TAREA PROPUESTA
Reescribe de forma más breve el párrafo del texto sobre Alejandro Dumas que empieza por «La revolución del 48» y conserva sus datos principales.

En sus descripciones históricas le hemos visto seguir senderos risueños, floridos, pintorescos, encantadores y poéticos, porque no aprendió la historia con los historiadores, sino que la buscó en las Memorias secretas de los personajes, en los archivos, en las correspondencias particulares.

Sus primeros ensayos en este género fueron Ascanio, El Caballero de Harmental y El Bastardo de Mauleon, leyéndose poco después con avidez Los tres mosqueteros. La Reina Margarita, La Dama de Monsereau, y Los Cuarenta y Cinco.

Las estocadas, los duelos de sus personajes y el entusiasmo que le causaba el teatro español de capa y de espada, le impulsaron a los estudios anatómicos, que siguió en el hospital de la Caridad, en París.

Sin estos detalles no seria difícil creer que la misma imaginación concibiera y desarrollara Antony, La señorita de Belle-Isle, Pascal Bruno, Caligula, Monte-Cristo, Los compañeros de Jehú y la Historia de mis animales.

La revolución del 48 tuvo singular influencia en la literatura francesa: a Scribe sucedió Sardou, Ponson du-Terrail a Alejandro Dumas, apoderándose del público la más total indiferencia, porque careciendo de fe decae el entusiasmo.

Si Lamennais escribió un libro titulado La indiferencia religiosa, con no menor motivo podría escribirse otro que llevara por nombre El indiferentismo.

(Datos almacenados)

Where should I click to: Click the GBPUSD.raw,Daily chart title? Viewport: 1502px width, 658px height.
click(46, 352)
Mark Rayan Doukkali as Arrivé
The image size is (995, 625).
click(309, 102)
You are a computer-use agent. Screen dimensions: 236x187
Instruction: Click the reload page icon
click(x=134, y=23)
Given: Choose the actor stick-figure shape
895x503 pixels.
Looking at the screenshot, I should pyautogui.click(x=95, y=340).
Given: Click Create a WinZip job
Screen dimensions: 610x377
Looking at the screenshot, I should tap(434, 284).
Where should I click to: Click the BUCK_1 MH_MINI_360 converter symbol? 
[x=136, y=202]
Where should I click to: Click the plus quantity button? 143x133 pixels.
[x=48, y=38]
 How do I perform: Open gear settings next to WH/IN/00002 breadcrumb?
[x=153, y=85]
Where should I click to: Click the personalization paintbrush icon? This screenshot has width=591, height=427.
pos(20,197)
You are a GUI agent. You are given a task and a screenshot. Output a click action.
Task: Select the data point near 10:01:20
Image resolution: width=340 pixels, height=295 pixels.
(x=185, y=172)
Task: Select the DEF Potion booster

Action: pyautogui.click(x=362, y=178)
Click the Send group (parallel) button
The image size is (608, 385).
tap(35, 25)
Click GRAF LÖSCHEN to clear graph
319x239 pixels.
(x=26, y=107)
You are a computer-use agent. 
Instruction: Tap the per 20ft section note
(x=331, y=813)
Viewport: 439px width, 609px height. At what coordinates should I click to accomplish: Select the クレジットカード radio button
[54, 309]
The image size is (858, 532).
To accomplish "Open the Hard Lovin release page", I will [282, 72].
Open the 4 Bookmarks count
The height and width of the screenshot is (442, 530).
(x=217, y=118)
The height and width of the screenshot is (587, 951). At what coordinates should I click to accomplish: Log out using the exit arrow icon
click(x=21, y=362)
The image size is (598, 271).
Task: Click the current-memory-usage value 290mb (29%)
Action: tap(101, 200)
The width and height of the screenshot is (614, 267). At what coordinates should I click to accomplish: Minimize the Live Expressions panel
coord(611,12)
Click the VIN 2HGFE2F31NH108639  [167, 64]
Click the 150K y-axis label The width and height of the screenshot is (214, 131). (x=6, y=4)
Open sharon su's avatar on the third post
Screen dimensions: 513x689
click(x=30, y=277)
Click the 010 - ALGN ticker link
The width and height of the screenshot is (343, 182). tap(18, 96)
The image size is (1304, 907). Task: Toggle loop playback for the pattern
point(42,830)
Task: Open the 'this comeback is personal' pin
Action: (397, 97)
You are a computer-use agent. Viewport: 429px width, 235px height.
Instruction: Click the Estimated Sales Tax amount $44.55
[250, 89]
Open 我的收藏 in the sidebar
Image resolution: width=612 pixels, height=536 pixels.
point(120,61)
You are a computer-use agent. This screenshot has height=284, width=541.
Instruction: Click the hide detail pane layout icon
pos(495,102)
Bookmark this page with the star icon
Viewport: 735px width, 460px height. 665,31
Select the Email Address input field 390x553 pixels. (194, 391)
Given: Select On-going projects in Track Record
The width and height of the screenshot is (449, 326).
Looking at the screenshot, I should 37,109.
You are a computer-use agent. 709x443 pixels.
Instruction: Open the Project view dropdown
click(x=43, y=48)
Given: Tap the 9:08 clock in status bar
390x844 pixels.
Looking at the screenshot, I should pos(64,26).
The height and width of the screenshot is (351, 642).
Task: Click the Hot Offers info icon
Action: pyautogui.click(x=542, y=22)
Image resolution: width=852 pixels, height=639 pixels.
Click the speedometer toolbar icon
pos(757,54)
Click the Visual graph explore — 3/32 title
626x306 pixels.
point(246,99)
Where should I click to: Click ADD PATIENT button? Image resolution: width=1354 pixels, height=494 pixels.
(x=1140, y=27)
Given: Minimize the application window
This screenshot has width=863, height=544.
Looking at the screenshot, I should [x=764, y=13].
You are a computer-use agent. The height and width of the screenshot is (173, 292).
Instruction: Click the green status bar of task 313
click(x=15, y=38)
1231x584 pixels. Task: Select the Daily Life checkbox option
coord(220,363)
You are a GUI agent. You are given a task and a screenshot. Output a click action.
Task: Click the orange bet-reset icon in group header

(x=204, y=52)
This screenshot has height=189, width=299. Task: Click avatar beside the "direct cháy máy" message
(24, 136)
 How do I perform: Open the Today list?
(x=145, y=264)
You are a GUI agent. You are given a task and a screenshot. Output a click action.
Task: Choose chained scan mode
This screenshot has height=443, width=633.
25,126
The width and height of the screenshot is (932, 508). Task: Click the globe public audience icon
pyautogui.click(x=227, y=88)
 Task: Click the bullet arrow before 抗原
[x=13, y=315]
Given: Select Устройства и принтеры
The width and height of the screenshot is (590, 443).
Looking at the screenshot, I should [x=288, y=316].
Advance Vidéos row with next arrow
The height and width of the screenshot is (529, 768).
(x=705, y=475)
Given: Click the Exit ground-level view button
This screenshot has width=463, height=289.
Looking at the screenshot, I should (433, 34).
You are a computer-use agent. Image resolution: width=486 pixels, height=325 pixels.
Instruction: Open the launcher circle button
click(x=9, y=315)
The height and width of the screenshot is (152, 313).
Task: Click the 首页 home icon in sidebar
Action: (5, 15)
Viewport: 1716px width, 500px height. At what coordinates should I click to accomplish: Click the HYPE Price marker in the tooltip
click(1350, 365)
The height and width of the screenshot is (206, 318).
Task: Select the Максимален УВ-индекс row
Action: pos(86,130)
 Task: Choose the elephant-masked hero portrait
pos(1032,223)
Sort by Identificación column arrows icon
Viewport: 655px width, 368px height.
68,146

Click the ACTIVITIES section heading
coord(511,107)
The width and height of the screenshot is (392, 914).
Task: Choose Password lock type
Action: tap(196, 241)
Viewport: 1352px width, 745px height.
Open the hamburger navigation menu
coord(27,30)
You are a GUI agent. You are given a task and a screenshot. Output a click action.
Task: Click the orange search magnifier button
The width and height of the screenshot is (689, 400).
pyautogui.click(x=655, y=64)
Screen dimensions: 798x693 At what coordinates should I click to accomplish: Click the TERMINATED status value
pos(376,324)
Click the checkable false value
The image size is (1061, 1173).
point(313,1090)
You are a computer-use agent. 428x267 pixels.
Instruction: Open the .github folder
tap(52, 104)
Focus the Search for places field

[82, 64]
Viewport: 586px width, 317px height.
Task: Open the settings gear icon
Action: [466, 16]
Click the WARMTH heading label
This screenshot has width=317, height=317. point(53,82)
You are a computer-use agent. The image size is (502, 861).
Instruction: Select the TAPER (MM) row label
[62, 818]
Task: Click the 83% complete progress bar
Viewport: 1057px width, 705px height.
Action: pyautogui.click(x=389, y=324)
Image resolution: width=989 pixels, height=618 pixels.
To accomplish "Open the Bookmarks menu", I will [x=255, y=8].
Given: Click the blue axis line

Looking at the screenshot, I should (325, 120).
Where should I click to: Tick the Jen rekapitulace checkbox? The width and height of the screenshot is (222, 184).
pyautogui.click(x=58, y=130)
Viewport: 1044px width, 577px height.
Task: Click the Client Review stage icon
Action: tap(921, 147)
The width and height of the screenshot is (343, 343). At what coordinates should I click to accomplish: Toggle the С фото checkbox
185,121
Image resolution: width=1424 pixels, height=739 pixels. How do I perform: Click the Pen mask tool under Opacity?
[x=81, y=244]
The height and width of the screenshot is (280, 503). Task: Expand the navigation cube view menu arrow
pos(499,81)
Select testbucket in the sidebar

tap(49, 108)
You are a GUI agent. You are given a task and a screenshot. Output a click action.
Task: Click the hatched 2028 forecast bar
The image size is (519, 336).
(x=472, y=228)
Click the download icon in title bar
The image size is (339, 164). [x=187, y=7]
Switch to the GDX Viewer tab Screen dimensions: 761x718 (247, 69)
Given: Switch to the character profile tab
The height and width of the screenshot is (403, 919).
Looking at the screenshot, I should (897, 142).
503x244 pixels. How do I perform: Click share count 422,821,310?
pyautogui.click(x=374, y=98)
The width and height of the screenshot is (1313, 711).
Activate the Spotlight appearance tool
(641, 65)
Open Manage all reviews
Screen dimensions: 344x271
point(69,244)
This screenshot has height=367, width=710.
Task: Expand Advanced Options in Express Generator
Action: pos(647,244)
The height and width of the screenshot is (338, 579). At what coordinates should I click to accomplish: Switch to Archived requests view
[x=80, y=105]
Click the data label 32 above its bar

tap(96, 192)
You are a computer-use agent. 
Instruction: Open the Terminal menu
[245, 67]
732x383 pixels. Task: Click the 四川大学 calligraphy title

EJERCICIO RESUELTO
La revolución del 48 influyó mucho en la literatura francesa: Sardou sucedió a Scribe y Ponson du-Terrail a Alejandro Dumas. El público cayó en una indiferencia total, porque sin fe decae el entusiasmo.